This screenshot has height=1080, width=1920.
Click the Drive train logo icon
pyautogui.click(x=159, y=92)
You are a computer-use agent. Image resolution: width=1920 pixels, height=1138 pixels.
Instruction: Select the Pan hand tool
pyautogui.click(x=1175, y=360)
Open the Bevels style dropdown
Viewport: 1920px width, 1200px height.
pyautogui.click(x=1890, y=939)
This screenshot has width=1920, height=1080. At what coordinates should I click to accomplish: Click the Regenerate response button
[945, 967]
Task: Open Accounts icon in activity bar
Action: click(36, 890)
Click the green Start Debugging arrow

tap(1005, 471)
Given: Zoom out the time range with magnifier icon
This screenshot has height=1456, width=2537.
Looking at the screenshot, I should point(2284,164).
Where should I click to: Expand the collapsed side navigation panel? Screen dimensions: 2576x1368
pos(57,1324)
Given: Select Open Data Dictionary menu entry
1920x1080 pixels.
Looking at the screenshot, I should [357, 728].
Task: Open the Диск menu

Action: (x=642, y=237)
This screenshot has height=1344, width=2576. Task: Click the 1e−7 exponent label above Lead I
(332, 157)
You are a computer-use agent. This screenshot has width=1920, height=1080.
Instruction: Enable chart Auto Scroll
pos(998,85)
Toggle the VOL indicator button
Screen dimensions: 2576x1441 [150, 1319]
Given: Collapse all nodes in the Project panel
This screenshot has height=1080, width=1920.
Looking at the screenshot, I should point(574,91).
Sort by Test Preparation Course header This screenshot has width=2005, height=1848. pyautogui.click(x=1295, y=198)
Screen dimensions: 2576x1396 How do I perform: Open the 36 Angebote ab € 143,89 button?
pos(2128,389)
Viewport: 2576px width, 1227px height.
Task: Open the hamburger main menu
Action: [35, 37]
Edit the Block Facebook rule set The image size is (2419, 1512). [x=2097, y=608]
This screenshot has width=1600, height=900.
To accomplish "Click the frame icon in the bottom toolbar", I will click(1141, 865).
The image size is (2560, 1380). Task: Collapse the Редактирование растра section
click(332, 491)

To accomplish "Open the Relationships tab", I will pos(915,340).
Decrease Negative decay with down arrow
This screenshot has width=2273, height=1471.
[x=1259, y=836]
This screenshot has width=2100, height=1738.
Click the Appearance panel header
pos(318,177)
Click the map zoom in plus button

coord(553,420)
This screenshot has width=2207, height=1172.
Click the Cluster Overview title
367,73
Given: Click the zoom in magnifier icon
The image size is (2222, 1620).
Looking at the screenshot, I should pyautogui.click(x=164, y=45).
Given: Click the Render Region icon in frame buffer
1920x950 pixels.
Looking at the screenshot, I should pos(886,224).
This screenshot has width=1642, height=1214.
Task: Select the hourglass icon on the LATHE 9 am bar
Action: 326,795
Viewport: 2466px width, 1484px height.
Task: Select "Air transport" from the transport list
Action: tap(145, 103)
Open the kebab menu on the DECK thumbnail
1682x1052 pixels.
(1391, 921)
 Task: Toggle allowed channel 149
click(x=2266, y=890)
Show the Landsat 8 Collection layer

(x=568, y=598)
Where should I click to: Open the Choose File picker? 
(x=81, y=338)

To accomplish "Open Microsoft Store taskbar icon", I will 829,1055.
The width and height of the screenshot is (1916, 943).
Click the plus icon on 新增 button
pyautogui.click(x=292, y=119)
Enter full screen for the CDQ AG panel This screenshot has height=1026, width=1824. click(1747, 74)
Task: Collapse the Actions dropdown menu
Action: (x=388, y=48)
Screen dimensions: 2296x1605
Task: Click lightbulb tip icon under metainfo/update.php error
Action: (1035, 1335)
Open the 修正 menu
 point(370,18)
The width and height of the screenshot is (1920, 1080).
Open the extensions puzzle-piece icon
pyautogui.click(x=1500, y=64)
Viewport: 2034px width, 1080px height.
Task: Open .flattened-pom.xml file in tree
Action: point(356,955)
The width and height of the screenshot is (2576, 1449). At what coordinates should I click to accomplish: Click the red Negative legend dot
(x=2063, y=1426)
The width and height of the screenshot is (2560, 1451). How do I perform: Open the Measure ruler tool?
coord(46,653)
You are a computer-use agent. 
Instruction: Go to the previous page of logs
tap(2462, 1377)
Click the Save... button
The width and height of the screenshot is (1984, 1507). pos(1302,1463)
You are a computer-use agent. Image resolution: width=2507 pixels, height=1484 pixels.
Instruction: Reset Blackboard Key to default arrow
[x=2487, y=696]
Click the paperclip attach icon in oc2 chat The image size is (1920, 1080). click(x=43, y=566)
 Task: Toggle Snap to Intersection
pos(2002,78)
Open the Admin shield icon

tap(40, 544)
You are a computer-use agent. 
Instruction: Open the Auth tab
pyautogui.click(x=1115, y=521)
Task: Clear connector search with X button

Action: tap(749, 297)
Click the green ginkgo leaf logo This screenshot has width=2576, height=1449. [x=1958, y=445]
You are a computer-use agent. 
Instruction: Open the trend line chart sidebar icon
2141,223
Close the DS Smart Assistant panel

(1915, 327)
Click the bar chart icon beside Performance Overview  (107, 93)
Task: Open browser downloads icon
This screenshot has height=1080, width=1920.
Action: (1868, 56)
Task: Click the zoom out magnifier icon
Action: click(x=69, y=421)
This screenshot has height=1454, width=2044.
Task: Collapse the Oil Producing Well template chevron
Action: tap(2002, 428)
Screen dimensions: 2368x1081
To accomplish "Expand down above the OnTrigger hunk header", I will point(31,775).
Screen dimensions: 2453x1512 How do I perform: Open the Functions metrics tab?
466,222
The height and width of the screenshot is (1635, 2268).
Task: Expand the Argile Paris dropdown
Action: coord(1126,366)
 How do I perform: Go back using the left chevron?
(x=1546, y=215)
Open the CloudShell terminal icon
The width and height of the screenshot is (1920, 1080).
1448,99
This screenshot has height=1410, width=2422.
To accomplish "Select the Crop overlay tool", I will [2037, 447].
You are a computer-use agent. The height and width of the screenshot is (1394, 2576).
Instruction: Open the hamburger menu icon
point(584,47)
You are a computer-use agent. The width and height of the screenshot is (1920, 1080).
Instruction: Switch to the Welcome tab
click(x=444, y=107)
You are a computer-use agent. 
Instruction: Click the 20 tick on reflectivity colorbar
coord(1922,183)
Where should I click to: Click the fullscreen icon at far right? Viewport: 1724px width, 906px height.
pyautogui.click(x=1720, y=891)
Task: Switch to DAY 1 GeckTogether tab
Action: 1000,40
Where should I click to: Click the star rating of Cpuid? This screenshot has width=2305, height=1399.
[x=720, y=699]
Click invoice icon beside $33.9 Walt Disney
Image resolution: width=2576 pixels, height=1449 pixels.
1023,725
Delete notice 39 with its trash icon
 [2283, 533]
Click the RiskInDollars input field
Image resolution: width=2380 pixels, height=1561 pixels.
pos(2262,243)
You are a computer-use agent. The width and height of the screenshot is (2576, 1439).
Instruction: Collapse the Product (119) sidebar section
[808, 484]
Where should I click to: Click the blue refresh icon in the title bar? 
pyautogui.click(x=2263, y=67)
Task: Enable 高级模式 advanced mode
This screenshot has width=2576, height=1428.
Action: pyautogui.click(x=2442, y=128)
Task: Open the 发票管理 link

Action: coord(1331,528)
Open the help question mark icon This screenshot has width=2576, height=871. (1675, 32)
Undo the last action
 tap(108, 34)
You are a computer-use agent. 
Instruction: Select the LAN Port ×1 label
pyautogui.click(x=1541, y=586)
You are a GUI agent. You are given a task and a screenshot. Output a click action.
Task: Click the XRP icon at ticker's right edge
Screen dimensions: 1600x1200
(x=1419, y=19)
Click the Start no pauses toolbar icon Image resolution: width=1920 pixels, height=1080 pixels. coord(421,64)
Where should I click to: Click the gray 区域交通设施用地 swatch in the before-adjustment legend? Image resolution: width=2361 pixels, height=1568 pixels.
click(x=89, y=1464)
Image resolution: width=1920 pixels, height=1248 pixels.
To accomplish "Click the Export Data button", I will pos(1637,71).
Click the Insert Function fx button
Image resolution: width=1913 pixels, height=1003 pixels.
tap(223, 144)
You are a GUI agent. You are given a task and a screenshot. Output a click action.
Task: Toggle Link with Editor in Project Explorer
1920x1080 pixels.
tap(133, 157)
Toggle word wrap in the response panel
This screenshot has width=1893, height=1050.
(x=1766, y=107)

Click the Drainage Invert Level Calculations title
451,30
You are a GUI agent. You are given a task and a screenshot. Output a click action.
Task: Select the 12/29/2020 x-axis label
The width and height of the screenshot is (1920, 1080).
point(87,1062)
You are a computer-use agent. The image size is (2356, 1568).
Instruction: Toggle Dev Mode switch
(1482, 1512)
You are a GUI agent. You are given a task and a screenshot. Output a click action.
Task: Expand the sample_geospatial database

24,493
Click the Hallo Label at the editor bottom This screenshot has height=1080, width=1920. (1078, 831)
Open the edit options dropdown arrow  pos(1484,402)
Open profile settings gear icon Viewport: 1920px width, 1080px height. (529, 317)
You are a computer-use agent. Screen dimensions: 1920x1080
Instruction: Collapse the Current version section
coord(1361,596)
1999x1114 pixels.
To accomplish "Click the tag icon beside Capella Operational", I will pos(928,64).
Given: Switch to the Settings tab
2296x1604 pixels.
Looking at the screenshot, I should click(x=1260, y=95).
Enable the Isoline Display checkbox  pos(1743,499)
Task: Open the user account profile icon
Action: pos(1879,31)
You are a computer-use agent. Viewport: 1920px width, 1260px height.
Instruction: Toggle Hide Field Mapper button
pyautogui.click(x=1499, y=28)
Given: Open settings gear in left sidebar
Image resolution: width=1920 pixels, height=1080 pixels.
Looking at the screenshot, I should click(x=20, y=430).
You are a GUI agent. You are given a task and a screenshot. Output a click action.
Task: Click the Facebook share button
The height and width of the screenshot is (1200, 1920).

» Exercise brief
Reproduce every line from the preceding data in which the word "gear" can be found.

» Solution to the exercise
Open profile settings gear icon Viewport: 1920px width, 1080px height. (529, 317)
Given: Open settings gear in left sidebar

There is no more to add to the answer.